Again, in all cases we see a drop in time to first execution. You might ask why we still see a lot of compilation?
The major reason is that in the examples we define new functions or data structures that cause compilation.
For example x -> x .== "EWR" is an anonymous function that we have just created so it was impossible to precompile it.

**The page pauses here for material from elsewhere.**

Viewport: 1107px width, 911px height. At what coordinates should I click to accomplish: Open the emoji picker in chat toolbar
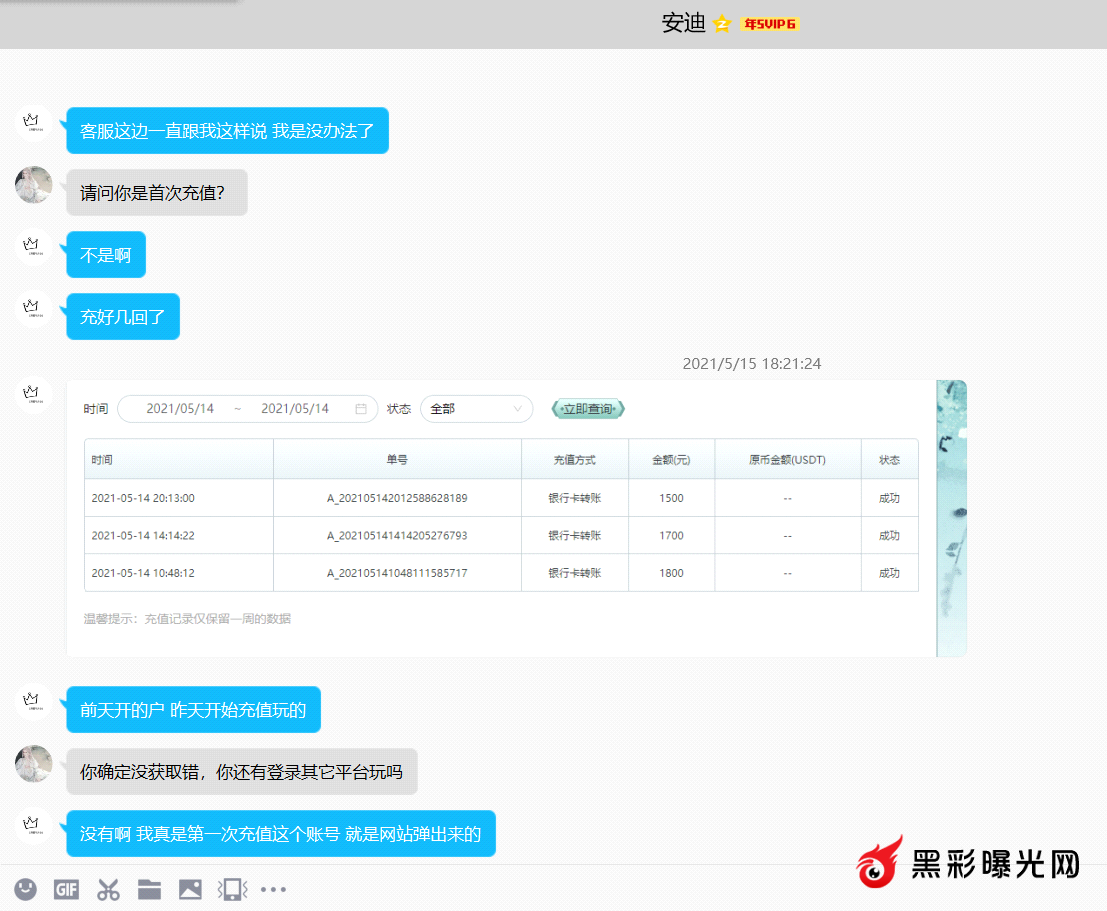click(26, 889)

Let us now perform a groupby and group selection by key-values:

@time flights_idx = groupby(flights, [:origin, :dest]);
@time flights_idx[("EWR", "PHL")];

Timings:

Julia 1.8.5:
  1.436151 seconds (2.02 M allocations: 104.135 MiB, 1.86% gc time, 99.47% compilation time)
  0.569703 seconds (458.67 k allocations: 26.118 MiB, 4.46% gc time, 99.60% compilation time)

Julia 1.9.0:
  1.216488 seconds (1.16 M allocations: 80.253 MiB, 3.13% gc time, 98.56% compilation time)
  0.281608 seconds (214.53 k allocations: 16.605 MiB, 4.83% gc time, 99.62% compilation time)

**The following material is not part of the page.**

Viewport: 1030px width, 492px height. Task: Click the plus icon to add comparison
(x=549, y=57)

We still see the benefits. Yet, you might ask why we see so much compilation even under Julia 1.9.0.
The reason is that e.g. groupby by two columns is not very common, so DataFrames.jl decided to
leave it out from precompilation. For this reason when you run groupby(flights, [:origin, :dest])
native code for such a scenario is not cached. This is indeed a hard design decision for package
maintainers. You could add more and more precompilation statements to improve the coverage of
cached native code, but it also costs as it would impact: package installation time and
package load time.

Our next test is an aggregation operation. Again I chose it to be non-trivial and associated with
creation of an anonymous function:

julia> @time combine(flights_idx) do sdf
    max_air_time = maximum(sdf.air_time)
    return count(sdf.air_time .== max_air_time)
end;

Timings:

Julia 1.8.5:
  1.748435 seconds (1.40 M allocations: 76.052 MiB, 1.69% gc time, 99.53% compilation time)

Julia 1.9.0:
  0.953018 seconds (921.98 k allocations: 58.030 MiB, 1.55% gc time, 99.54% compilation time)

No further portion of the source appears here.